SET TASKS:
1. Translate this sentence from the sermon into Spanish: "What matters is that our religion offers us an opportunity for connection—with ourselves, with others, with a holy presence."
2. In the sermon, the speaker names each thing let go of while the man was on his knees. List all of them.
3. Reproduce the sermon's text from "As we entered" up to and including "to the meeting.".

EXTRACT PROVIDED:
====================

Sermons: “Moment of Truth”
I want to tell you about something that happened a few years ago on a Sunday after services. The congregation I was serving then was gathered for a congregational meeting. I was sitting somewhere near the front and someone came and whispered to me that there was a strange man who wanted to see the minister. I knew what that meant: He wanted money, of course, and what better time to be sure to catch the minister at church than on a Sunday morning.
I could smell the alcohol on the stranger's breath immediately. He said, "I want to pray and to turn my life over to Jesus." Obviously, he didn't know what kind of church he was in. I explained that, although Jesus was quite welcome in our church, we probably would not be able to meet his needs, and I directed him to another church down the street. "No," he said. "That doesn't matter. I just need to be able to pray right now. I have really messed up my life with drugs and alcohol and I want to make a new start. All I need is a place to pray."
"Well, I said, still expecting to be asked for money, "as you can see, we have a meeting in the church. There really isn't an appropriate place..."
"That doesn't matter," said the man. "I just need to pray, now. This is my moment of truth. Now. It has to be now."
"I suppose we could go into my office," I said, still feeling like the man had come to the wrong place.
As we entered my office, the man immediately fell to his knees and amidst sobs he began praying. About that time, I caught on. He really did come to church to pray. As he prayed, I placed my hands on his shoulders, and when he was finished, I asked him his name and offered a prayer, too, saying his name and asking God to forgive him and to give him the strength to make amends to his family and to change. Then I talked with the man for a few minutes about support groups and drug programs and he left and I went back to the meeting.
His moment of truth? Maybe so. But it was my moment of truth, too. Here was this strange man wanting to turn his life over to Jesus. Here was a man who came to a group of UUs wanting to pray, of all things. Well, no wonder I was at a loss. How often do you suppose that happens? Anyone who comes to a Unitarian Universalist (UU) gathering wanting to turn his or her life over to Jesus is likely to get directed to a group of Baptists or Methodists, where we suspect they meant to go in the first place.
That was my moment of truth, because in those few moments when that man was on his knees, I let go of my fears, I let go of my distrust, I let go of my judgments, I let go of my awareness of the tremendous gap there was between what he believed and what I believed. It was, indeed, a moment of truth. It was a moment of presence, a moment of grace, a moment when there was a power at work that brought this man and myself into a common territory—a territory where human souls connect with one another and with the transcendent. I might easily have said to him, "I'm sorry, but your god really doesn't live in this church, and my god is an all-encompassing principle that has neither gender nor ears." And the irony is that my expansive cosmic force would turn out to be smaller than his father in heaven. In the moment of truth that was a moment of presence, it didn't matter. It just did not matter. His god, my god, our god, no god. It did not matter.
What does matter? That is what the moment of truth was about. What matters is that our religion offers us an opportunity for connection—with ourselves, with others, with a holy presence.
Last week, I got a phone call from a colleague. "Do you have a few minutes?" he asked. "A couple," I replied. "I'm supposed to be in a staff meeting in two minutes." "I'm conducting a little survey," he said, "and I would like to know your definition of spirituality." It reminded me of my interview last spring with the search committee for this congregation: "In two minutes, describe your theology."

====================

RECORD LIST:

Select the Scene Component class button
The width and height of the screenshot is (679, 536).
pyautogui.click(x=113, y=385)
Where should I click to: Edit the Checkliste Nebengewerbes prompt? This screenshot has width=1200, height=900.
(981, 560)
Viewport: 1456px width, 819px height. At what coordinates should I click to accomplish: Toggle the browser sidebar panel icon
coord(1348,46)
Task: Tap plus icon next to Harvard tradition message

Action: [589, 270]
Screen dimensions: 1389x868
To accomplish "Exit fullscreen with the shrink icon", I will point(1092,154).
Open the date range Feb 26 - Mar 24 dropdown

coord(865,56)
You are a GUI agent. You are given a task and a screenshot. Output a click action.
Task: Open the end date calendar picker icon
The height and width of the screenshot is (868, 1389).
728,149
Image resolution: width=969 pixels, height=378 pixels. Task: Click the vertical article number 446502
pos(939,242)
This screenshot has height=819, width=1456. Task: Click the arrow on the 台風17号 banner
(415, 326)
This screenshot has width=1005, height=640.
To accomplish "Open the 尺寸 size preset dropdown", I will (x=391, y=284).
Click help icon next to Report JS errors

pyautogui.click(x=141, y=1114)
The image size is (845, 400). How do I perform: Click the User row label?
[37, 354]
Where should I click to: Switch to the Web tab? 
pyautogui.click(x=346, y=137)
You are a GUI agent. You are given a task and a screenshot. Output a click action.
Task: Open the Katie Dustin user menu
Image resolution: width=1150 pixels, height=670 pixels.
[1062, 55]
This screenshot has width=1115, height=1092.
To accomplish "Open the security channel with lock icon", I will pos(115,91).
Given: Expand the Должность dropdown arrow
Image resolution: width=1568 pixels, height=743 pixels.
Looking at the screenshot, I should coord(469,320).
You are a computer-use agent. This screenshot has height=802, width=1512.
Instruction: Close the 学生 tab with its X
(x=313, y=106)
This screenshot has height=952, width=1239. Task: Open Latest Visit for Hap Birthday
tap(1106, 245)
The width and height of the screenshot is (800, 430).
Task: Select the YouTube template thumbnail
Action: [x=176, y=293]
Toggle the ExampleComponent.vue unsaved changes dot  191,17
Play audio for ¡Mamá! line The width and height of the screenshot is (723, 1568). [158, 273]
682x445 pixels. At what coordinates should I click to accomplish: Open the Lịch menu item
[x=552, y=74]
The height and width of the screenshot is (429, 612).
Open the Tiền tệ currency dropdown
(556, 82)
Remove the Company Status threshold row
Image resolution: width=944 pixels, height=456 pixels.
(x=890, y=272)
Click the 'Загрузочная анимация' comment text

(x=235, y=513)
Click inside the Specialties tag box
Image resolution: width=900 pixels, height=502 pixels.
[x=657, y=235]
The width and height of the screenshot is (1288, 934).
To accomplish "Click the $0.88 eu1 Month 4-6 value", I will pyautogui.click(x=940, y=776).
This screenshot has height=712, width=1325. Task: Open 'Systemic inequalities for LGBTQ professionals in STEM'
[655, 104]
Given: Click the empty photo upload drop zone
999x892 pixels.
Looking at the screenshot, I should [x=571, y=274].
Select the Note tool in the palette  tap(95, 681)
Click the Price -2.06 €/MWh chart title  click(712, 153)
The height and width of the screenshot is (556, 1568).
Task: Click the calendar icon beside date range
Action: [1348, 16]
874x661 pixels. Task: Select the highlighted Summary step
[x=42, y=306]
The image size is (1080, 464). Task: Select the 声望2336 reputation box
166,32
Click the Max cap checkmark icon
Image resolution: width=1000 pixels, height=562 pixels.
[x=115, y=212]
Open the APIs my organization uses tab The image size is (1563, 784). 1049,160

====================

ANSWERS FOR THE TASKS:
1. Lo que importa es que nuestra religión nos ofrece una oportunidad de conexión: con nosotros mismos, con los demás, con una presencia sagrada.

2.
- Fears
- Distrust
- Judgments
- Awareness of the tremendous gap between what the man believed and what the speaker believed

3.
As we entered my office, the man immediately fell to his knees and amidst sobs he began praying. About that time, I caught on. He really did come to church to pray. As he prayed, I placed my hands on his shoulders, and when he was finished, I asked him his name and offered a prayer, too, saying his name and asking God to forgive him and to give him the strength to make amends to his family and to change. Then I talked with the man for a few minutes about support groups and drug programs and he left and I went back to the meeting.